Since AMA is a contracting company, I often worked simultaneously on multiple projects. Highlights of other work include building a prototype for an OpenGL tool that allows user-in-the-loop extrapolating of multidimensional datasets and creating an Excel Add-In (GASolver) that uses genetic algorithms to find optimal solutions for complex multivariate problems. Most code was written in Java and C++.

University of Wisconsin-Extension Local Government Center (1999-2002)

I wrote a software package for the University of Wisconsin-Extension called Graphing Revenues, Expenditures, And Taxes (G.R.E.A.T.). The software provides convenient access to revenue, expenditure, property value, and property tax data for every city, town, village, and county in Wisconsin since 1987 by generating charts in Excel. The software is used to educate local officials about public finance.

Some of the program's features include:

  • User can compare a municipality against groups of similar municipalities, create customized calculations, and import updated data
  • Updates data, calculations, and comparison groups without losing user-defined data
  • Uses aggregations to integrate revenues/expenditures and property value/property tax databases
  • Program and database validated extensively
One thing that is unusual about this program is that it is very complete in terms of code maintainability, developer/customer documentation, thinking through use cases, a clean setup experience, data validation, etc. When I spoke to my boss recently (Spring 2005), she remarked that the person who helps her integrate the latest database with the program is very impressed with it and even offered to maintain the software (which he normally avoids like the plague) because everything is so well-organized. My boss has also heard positive feedback from each of the project's maintainers hired over the years. Click on the following link to view the G.R.E.A.T. user documentation (and get a better idea of what the software is like).

More details...

G.R.E.A.T.

JSM Tele-Page, Inc. (1991-2001, Dec 2004-June 2005)

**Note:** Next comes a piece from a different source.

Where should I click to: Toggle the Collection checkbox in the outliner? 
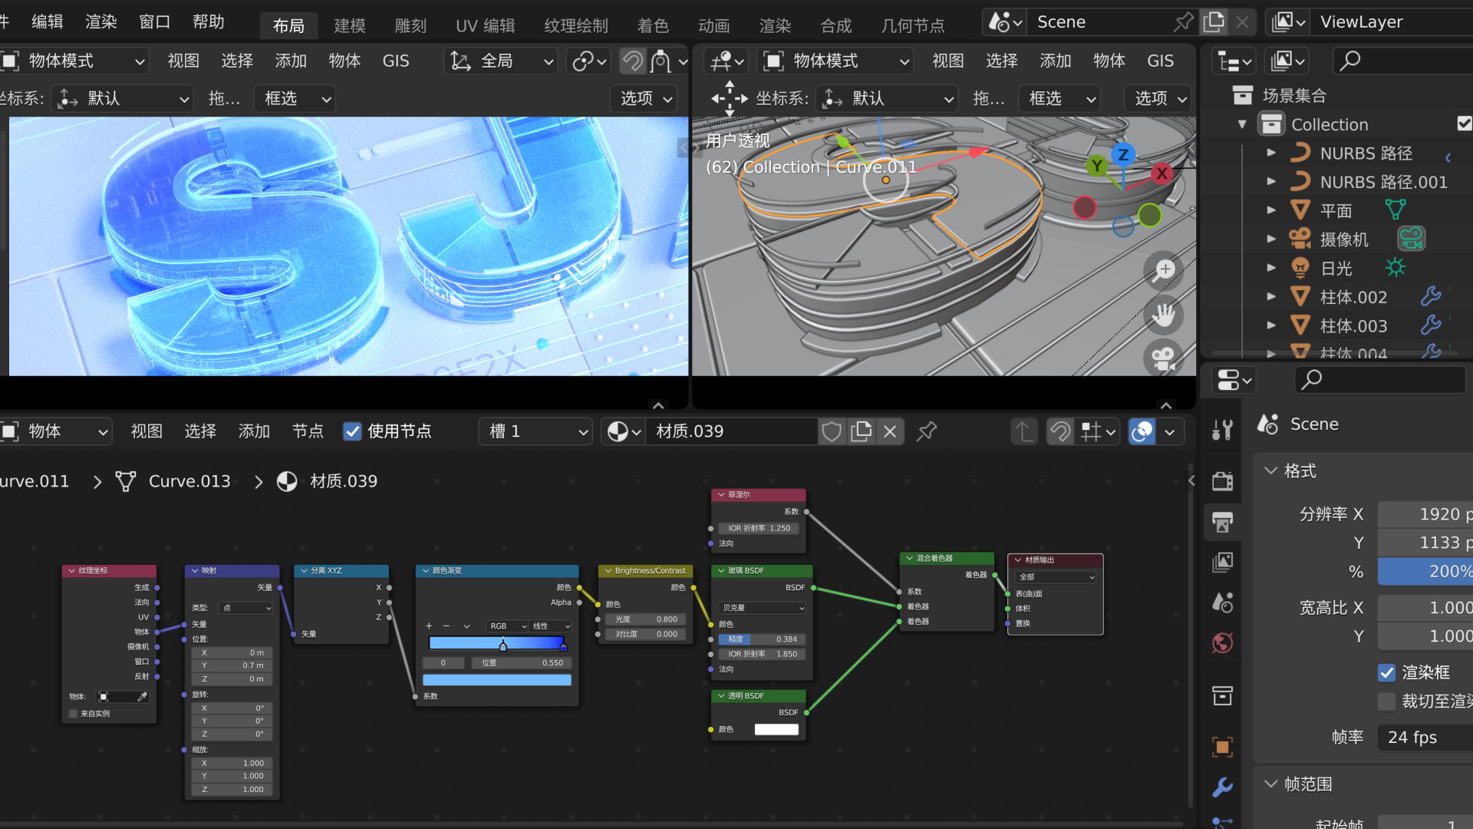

JSM Tele-Page is a Wisconsin-based telecommunications company, which happens to be owned by my parents. I wrote several programs to help manage its paging system and internal operations. This software:

  • Nightly checks the status of a couple hundred towers to find problems before customers do
  • Logs, monitors, and searches paging traffic
  • Sends text messages to pagers via a modem, a network server, a web site, or e-mail. This product (JSM JPage) is used internally to send half of the system's traffic and is sold to customers.
  • Semi-automatically creates invoices from the paging terminal database
I did most of this work in middle school, high school, and college. It taught me a lot about the importance of having an adaptive (i.e. don't just strictly follow some already established methodology) software development process and helped me to develop and exercise the kind of strong work ethic that one gets by thinking like an owner (since I was working closely with my parents).

Also, I learned the value of writing software that is easy to maintain (at least in business contexts where it makes sense), since I worked with some pieces of code for over a ten-year span.